Brainstorming Follow-up Research
After taking some time to think about these papers, I’ve started to come up with several follow-up questions and potential application domains. Of course, I’ll have to check with CJ first to see if my ideas are realistic or feasible, but I still have about 4 weeks left in the rotation, which is plenty of time to refine these ideas and develop a strong research question to start preliminary investigations on. Also, I haven’t really checked any of these ideas against the literature, so it’s possible that some of these have already been done.
- In the third paper, the authors describe a method to automatically learn biases in agents. However, it seems like these learned biases are lost in the blackbox of AI. Is it possible, given a large number of learned agents, to cluster the learned weights of the agent models, so that we can group together similarly biased agents together? We could also perhaps use this model agents with multidimensional biases (e.g. classifying an agent as 75% naïve and 66% myopic)

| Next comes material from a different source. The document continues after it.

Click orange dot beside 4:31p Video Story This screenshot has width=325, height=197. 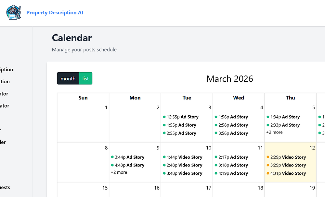coord(268,173)
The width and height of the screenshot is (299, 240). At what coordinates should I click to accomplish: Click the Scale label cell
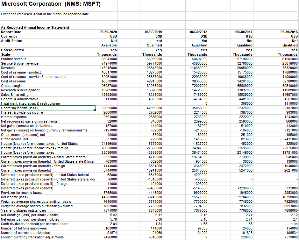coord(6,54)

- Two games that we could use the domains to apply the techniques of biased IRL are Chess and Poker. Both of these domains would benefit as they are much more complex than the toy domains we’ve seen, but still have a closed and unambiguous set of states and actions to model. These also involve actual human behavior or biases that we can observe humans exhibit. I’m less familiar with poker, but chess has a very comprehensive database of games and positions to analyze, available freely and in an easy to use format. Both games have some sense of optimal decisions that we can compare against – Poker has probabilistic tables based on revealed information, and chess has engines like LC0 and SF12, which are so far ahead of humans, that we can essentially call them “perfect”, compared to human levels of play. Poker has degrees of uncertainty, which may be interesting to analyze.

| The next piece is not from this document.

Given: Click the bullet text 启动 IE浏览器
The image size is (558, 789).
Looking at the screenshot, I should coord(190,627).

- If we can compare deviations against optimality of systematically biased humans, can we do the same for systematically biased AI systems? It might be less interesting, though.
- Combining the two threads of IRL and fairness criteria, we could try to investigate learning fairness criteria by observing human behavior directly? I think this is an area that CJ was hinting at in our earlier call, but I’m not sure how exactly an experiment like this would be set up, in contrast to the two experiments we’ve already discussed.

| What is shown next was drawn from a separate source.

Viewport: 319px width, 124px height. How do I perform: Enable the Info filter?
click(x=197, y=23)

- As I was reading through the fairness criteria papers, I remembered my meeting with the MVTA Executive Director, Luther Wynder. Luther explicitly brought up issues in fairness and equity when he was talking about why it would be very difficult for transit route planning to be automated, as well as considering other tradeoffs like ridership vs coverage, and political support. Maybe this is a difficult problem to really explore, since transit route planning is already very computationally expensive.
- The last two papers both had a few cross-demographic analyses on fairness criteria, and they both found very little significant results. However, I find this quite hard to believe, that everybody on earth views these topics the same, as this would make the fairness problem much easier to solve. It would be nice to do more experimentation of different demographics and see if there actually are systematic differences in how different groups of people view issues of algorithmic fairness.
This has been a really long blog post, but there’s been a lot to cover! All of this is very relevant to my ongoing rotation anyways, so writing this all down should be beneficial for the rotation. Even during the process of writing the blog, I’m understanding the papers better, so that’s already a benefit in itself.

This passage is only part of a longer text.